# Start of Document segment
Summer 2010


TRow_price_logoT. Rowe Price’s approach to entering the competitive Asian market has been measured and considered. The results are now paying off, Todd Ruppert tells Funds Europe. As the shift of power moves from East to West, penetrating the Asian markets is becoming more important for asset managers looking to grow their business. Everyone wants a piece of the Asian pie, but not everyone can get it.
Todd Ruppert, president and chief executive of T. Rowe Price Global Investment Services Limited, says T. Rowe Price has been diligent and judicious in its expansion into Asian markets and is increasingly better positioned for the developments expected within this part of the world.
The firm’s Asian distribution footprint has been growing since the firm’s joint venture with Sumitomo Mitsui Banking Corporation and Daiwa Securities in 1999. That successful joint venture, Daiwa SB Investments, is the most longstanding asset management joint venture in Japan. T. Rowe Price serves as the non-Japanese sub-adviser for products distributed through SMBC, Daiwa Securities and others. In 2004, T. Rowe Price commenced its activities in Australia and New Zealand where it works with both institutional investors and intermediaries. In 2006, T. Rowe Price was among the first managers hired by China’s National Social Security Fund, and in 2007 was appointed global investment advisor for China’s largest asset manager, China Asset Management. This year, T. Rowe Price completed its US$142.4m (€116.2m) acquisition of a 26% stake in India’s oldest and fourth largest asset manager, UTI Asset Management. It also partnered with Marbo Asset Management Group in Taiwan for its initial launch in the Taiwanese market. Marbo serves as T. Rowe Price’s master agent.
This push into Asia demonstrates the firm’s disciplined approach to growth and that it has done its homework: “We’ve always been very thoughtful and disciplined in our expansion strategy. There is a high level of conviction behind every move we make. To date, I’d say our decisions have proven to be rather sagacious.”
There are certain Asian countries and/or distribution channels that T. Rowe Price has specifically decided not to enter. Ruppert gives the Singapore and Hong Kong retail markets as examples: “In a relative sense, they are both small and most certainly are very crowded with entrenched competitors. We don’t see justifiable rationale for entering them – at least in the current context. We do, however, work with institutional investors.” He doesn’t rule out the possibility that this situation may change going forward. “It’s extremely important to continually evaluate. There may be developments that necessitate further due diligence and a possible resulting change of focus.”
# End of Document segment
# Exercises
1. Reproduce word for word the passage of the T. Rowe Price article starting with "Summer 2010" and going on through "can get it.".
2. Answer these questions using the T. Rowe Price article:
(a) In what year did T. Rowe Price begin its activities in Australia and New Zealand?
(b) What percentage stake did T. Rowe Price acquire in UTI Asset Management?
(c) Which two retail markets does Ruppert name as ones the firm decided not to enter?
3. Continue the T. Rowe Price article from the point where it stops.
None of the entries are needed to do any of this work.
# Start of Data listing
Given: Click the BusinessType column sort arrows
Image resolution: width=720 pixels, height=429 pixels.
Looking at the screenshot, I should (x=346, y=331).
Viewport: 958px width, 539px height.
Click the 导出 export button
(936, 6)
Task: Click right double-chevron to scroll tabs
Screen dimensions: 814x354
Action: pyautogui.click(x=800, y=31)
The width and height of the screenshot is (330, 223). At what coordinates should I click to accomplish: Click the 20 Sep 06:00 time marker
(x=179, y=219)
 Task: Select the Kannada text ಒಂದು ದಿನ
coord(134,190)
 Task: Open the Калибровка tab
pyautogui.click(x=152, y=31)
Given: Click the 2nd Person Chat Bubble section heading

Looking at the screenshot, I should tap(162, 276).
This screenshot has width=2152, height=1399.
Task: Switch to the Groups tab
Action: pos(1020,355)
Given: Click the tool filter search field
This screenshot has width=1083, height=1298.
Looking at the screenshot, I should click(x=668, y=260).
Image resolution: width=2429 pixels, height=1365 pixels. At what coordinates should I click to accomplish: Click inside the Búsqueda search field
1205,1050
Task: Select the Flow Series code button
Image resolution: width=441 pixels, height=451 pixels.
# End of Data listing
# Task responses
1.
Summer 2010


TRow_price_logoT. Rowe Price’s approach to entering the competitive Asian market has been measured and considered. The results are now paying off, Todd Ruppert tells Funds Europe. As the shift of power moves from East to West, penetrating the Asian markets is becoming more important for asset managers looking to grow their business. Everyone wants a piece of the Asian pie, but not everyone can get it.

2.
(a) 2004
(b) 26%
(c) Singapore and Hong Kong

3.
But, for the moment, T. Rowe Price is content with its Asian presence and Ruppert believes the firm can take advantage of the progress in the markets it participates in. “As retail and institutional markets develop and/or expand, investors increasingly allocate assets outside their home markets. We’re well positioned to benefit from this development and can leverage off what we have already built in these regions, rather than blindly focusing on incremental geographical expansion for growth.” he says. “In India we also benefit from the growth of retail investments in Indian securities by virtue of our equity ownership. Strategic planning
“We’re not about growing for growth’s sake. When considering a new opportunity, we look at multiple factors and the impact of expansion on the entire organisation. Just as we’re thoughtful about what companies we invest in for our valued clients, we apply the same philosophy when considering entering new countries and/or distribution channels,” says Ruppert.
This sensible, prudent approach appears to be paying off as T. Rowe Price is garnering success with both retail and institutional investors in its Asian markets of choice.
The decision to move into Taiwan, Ruppert explains, was made when a number of factors changed, turning the country into a more attractive opportunity for T. Rowe Price. “We actually began evaluating the Taiwanese market back in 2004, but it wasn't appealing for us until now,” he says.
Flemming Madsen, director and head of the Asia Pacific region for T. Rowe Price Global Investment Services, says: “The 2004/2005 bond fund scandal was a serious setback for the Taiwanese mutual fund market plus demand for global portfolios was weak. But over the last couple of years the market has stabilised and investors have been allocating more towards global markets and therefore there is a much better fit with what we at T. Rowe Price can offer them. The same is true for the large government pension funds in Taiwan, where large international outsourcing programs are moving forward.”
The equity investment in UTI Asset Management is T. Rowe Price’s other most significant recent move into Asia.
Madsen says: “The Indian economy is attractive and the demographics are quite favourable with a relatively young population and a rapidly developing middle class. Also, the savings rate is running at 35-40% so the macro considerations line up very well for the continued fast expansion of the mutual fund market.” Mutually beneficial relationship
Ruppert explains why the firm decided to buy into a well-established company like UTI, rather than to build from scratch alone.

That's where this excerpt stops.